The data:
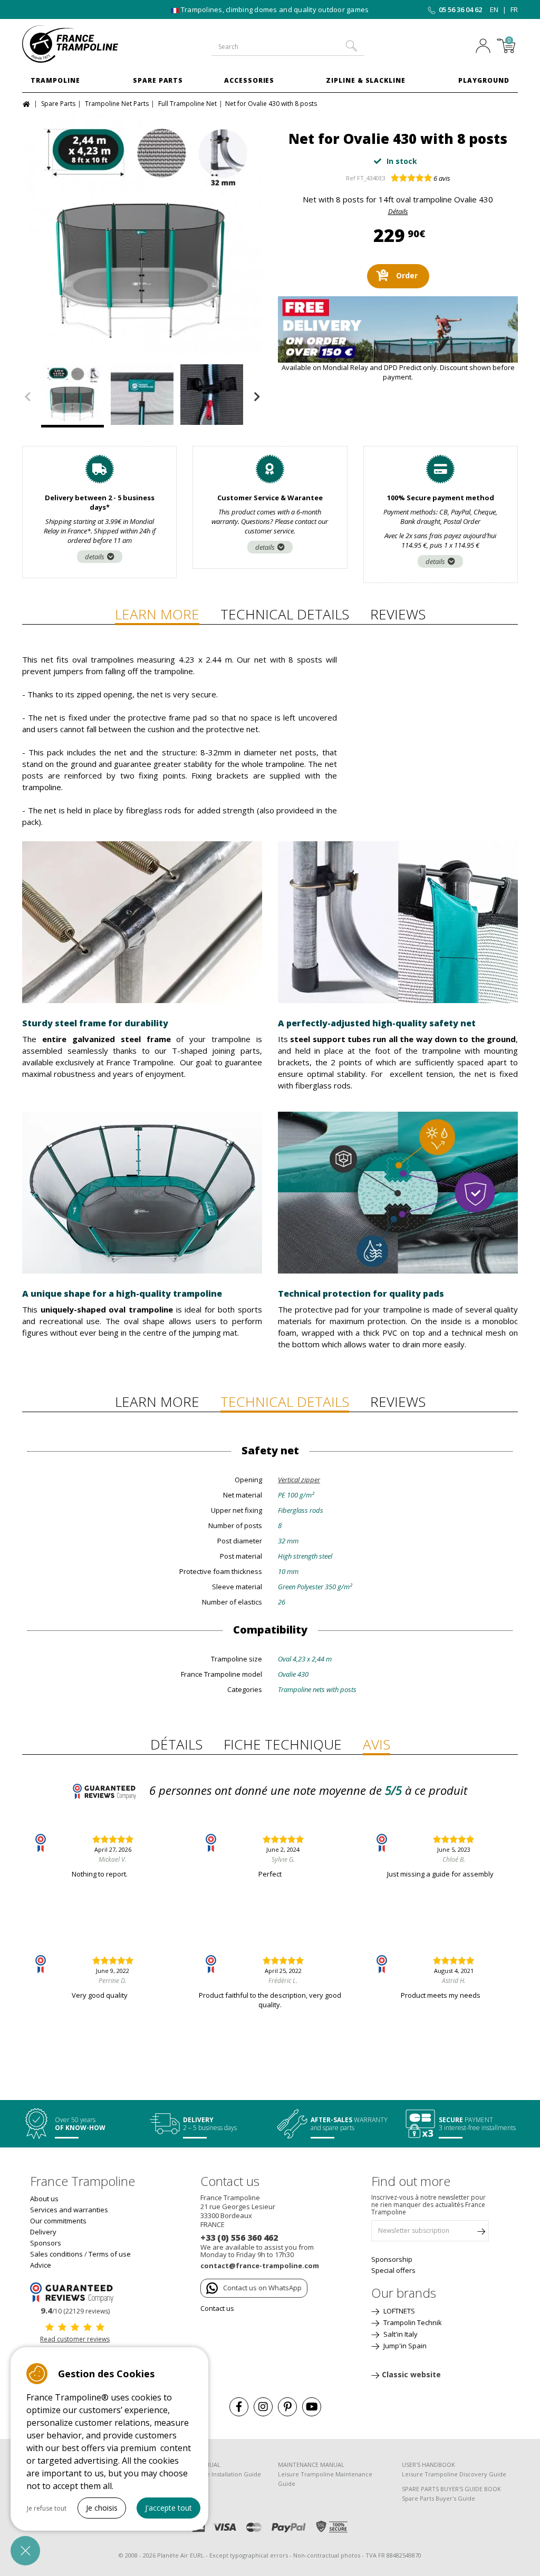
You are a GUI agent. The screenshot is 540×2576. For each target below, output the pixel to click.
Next (257, 397)
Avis (376, 1744)
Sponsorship (391, 2259)
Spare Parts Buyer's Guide (438, 2498)
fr (514, 9)
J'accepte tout (168, 2508)
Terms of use (110, 2254)
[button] (25, 2550)
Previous (27, 397)
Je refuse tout (46, 2508)
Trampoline (55, 80)
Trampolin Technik (412, 2322)
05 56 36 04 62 (460, 9)
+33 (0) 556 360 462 (239, 2237)
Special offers (393, 2270)
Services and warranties (69, 2209)
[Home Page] (28, 103)
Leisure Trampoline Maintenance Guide (325, 2478)
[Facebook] (238, 2406)
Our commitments (58, 2220)
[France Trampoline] (78, 44)
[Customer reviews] (75, 2292)
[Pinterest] (287, 2406)
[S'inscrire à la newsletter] (481, 2233)
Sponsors (45, 2243)
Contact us (217, 2308)
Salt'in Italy (400, 2334)
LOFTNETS (398, 2311)
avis (441, 178)
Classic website (411, 2374)
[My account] (483, 46)
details (94, 556)
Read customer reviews (75, 2339)
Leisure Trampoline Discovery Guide (454, 2474)
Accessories (249, 80)
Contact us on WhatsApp (262, 2287)
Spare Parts (158, 80)
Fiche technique (283, 1744)
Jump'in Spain (404, 2345)
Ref (350, 178)
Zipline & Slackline (366, 80)
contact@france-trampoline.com (259, 2265)
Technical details (284, 614)
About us (44, 2198)
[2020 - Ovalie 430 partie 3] (142, 234)
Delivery (43, 2232)
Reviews (398, 614)
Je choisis (102, 2508)
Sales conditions (56, 2254)
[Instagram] (263, 2406)
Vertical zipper (299, 1479)
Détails (398, 211)
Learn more (157, 614)
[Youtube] (311, 2406)
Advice (40, 2265)
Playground (483, 80)
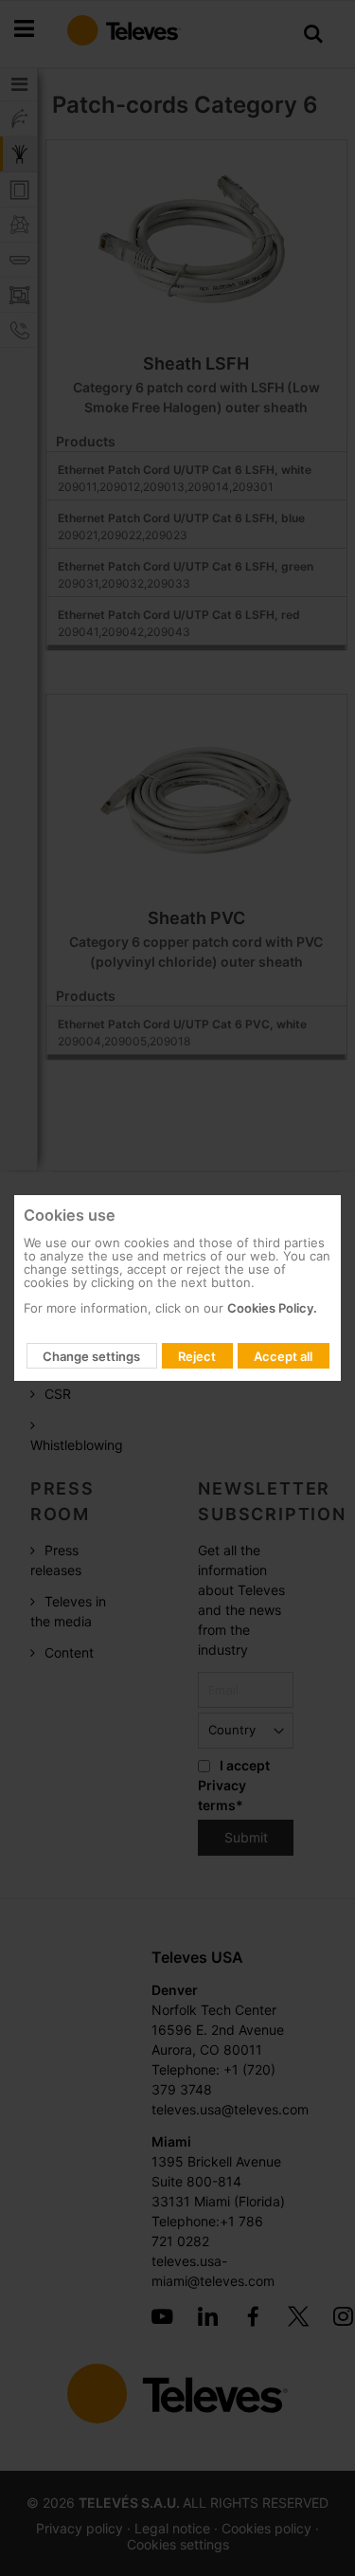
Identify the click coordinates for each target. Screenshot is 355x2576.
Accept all (283, 1356)
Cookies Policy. (272, 1307)
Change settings (91, 1356)
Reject (197, 1356)
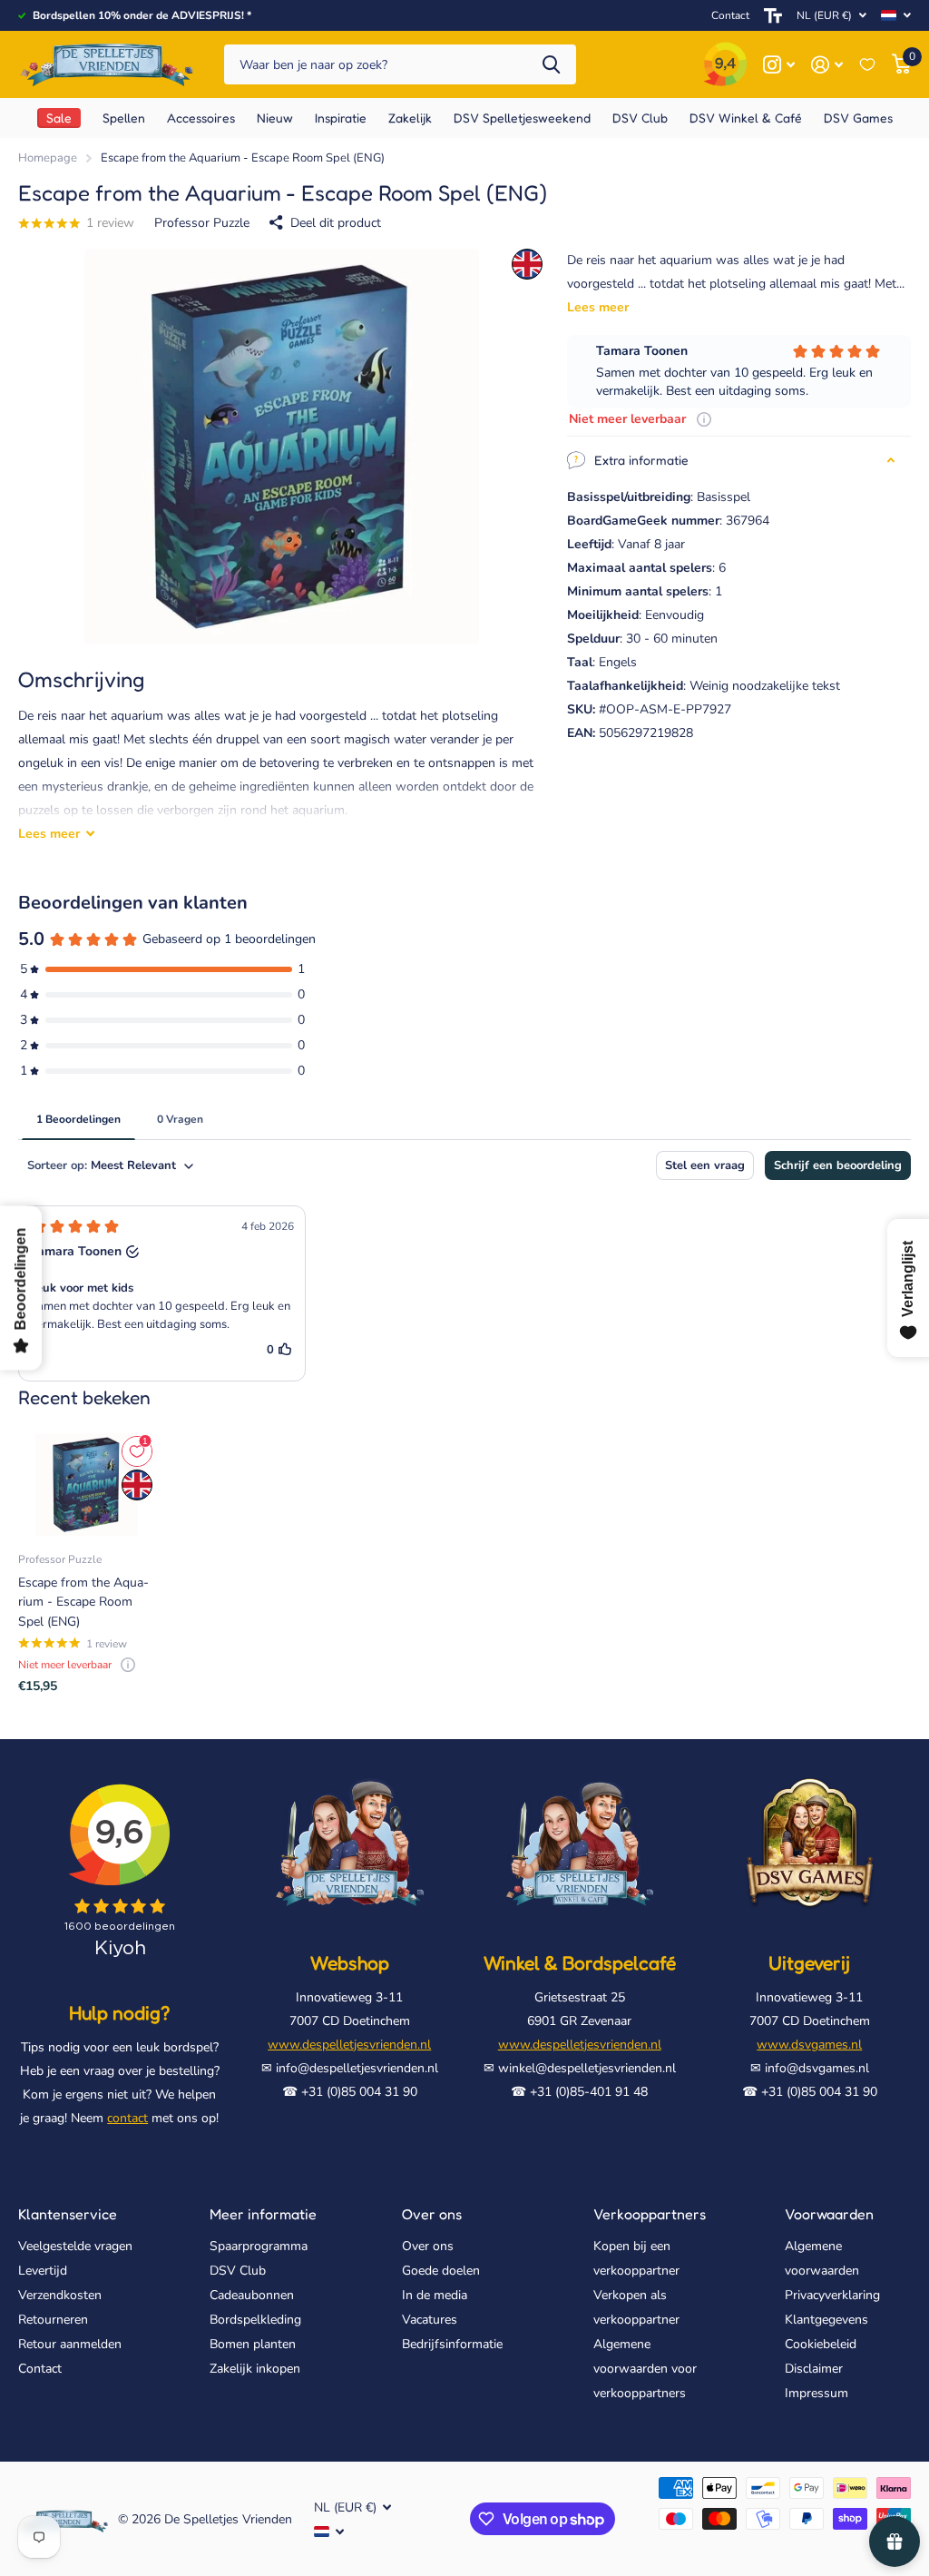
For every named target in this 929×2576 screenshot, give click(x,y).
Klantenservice (67, 2214)
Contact (730, 15)
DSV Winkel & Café (745, 117)
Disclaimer (814, 2368)
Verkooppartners (649, 2214)
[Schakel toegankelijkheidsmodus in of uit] (773, 15)
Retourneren (53, 2319)
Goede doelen (441, 2270)
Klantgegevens (826, 2319)
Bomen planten (253, 2344)
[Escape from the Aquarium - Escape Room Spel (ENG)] (86, 1484)
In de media (434, 2295)
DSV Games (858, 117)
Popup (704, 419)
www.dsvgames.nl (809, 2044)
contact (127, 2118)
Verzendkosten (60, 2295)
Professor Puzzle (201, 222)
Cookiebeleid (820, 2344)
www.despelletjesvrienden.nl (349, 2044)
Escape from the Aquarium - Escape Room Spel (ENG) (83, 1602)
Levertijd (42, 2270)
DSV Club (238, 2270)
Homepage (47, 158)
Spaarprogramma (259, 2246)
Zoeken (551, 64)
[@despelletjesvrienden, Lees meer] (779, 64)
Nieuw (275, 117)
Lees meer (598, 307)
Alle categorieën (124, 118)
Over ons (432, 2214)
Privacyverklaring (832, 2295)
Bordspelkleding (255, 2319)
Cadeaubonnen (252, 2295)
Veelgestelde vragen (75, 2246)
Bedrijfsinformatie (452, 2344)
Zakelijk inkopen (255, 2368)
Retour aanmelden (70, 2344)
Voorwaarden (829, 2214)
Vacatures (429, 2319)
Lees (49, 833)
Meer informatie (263, 2214)
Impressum (816, 2393)
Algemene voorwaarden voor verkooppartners (645, 2368)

What you will do: Find the word "Parts" in the entries above and gather every line that holds it.

Answer below:
Spare Parts Buyer's Guide (438, 2498)
Spare Parts (158, 80)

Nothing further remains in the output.